On May 27, 2026, a team of researchers published Epicure: Food Ingredient Embeddings, a paper describing a language model trained on 4.1 million recipes across seven languages: English, Chinese, Russian, Vietnamese, Spanish, Turkish, and Indonesian. The model is called Epicure and it works by treating ingredients as tokens, recipes as sentences, and the entire corpus as a document. It learns ingredient representations the way word2vec learns word representations: by predicting what appears near what.

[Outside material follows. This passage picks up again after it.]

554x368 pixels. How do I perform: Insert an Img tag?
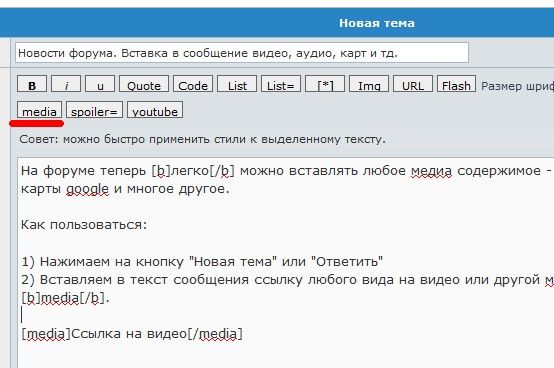(x=369, y=84)
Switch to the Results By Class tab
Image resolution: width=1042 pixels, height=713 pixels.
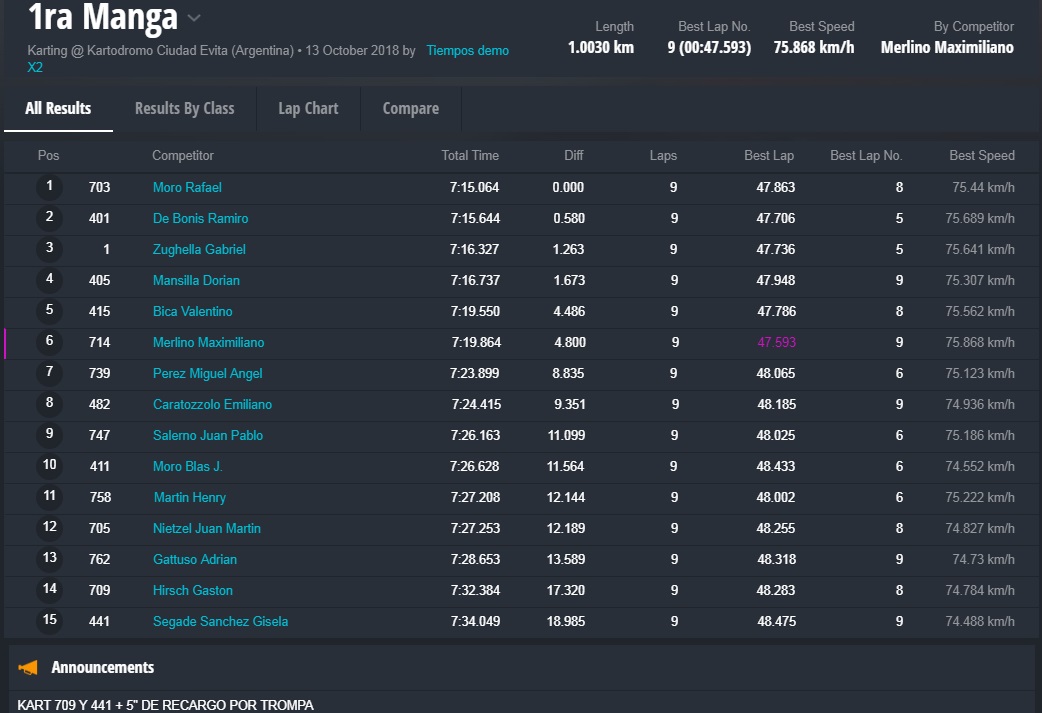click(x=184, y=108)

The contribution that distinguishes Epicure from prior work is the integration of chemical compound data. The authors built a graph that combines two types of information: recipe co-occurrence edges (which ingredients appear together in which recipes) and compound edges from FlavorDB (which ingredients share which flavor molecules). They then trained their embeddings on random walks over this combined graph. The result is an ingredient representation that encodes both what people cook together and what is chemically related, whether or not cooks are aware of the relationship.
This guy was inspired by the above research and used the data to look for ingredients that are similar chemically, which would imply they're found in recipes together, but aren't found in recipes together. At least, they aren't found in the 294,000 recipes available in hugging face data.

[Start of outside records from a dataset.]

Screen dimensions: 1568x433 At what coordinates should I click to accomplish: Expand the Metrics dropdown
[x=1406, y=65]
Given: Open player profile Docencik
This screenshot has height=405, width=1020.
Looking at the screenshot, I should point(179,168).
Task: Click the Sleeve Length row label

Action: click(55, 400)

Oh and I found this visualization of the Epicure data: https://epicure-data.kaikaku.ai/
The 25 pairings:
- Soy sauce + vanilla
- Tomato + vanilla
- Vanilla + salmon
- Apricot + miso
- Cocoa + mushroom
- Cocoa + cauliflower
- Coffee + garlic
- Anchovy + chocolate
- White chocolate + caviar
- Grapefruit + cumin
- Grapefruit + coriander
- Cardamom + mango
- Dill + mango
- Black pepper + strawberry
- Coconut + beef
- Raspberry + lamb
- Tarragon + peach
- Star anise + peach
- Banana + parsley
- Banana + nutmeg
- Cucumber + elderflower
- Fennel + strawberry
- Passion fruit + garlic
- Egg + passion fruit
- Fish sauce + butter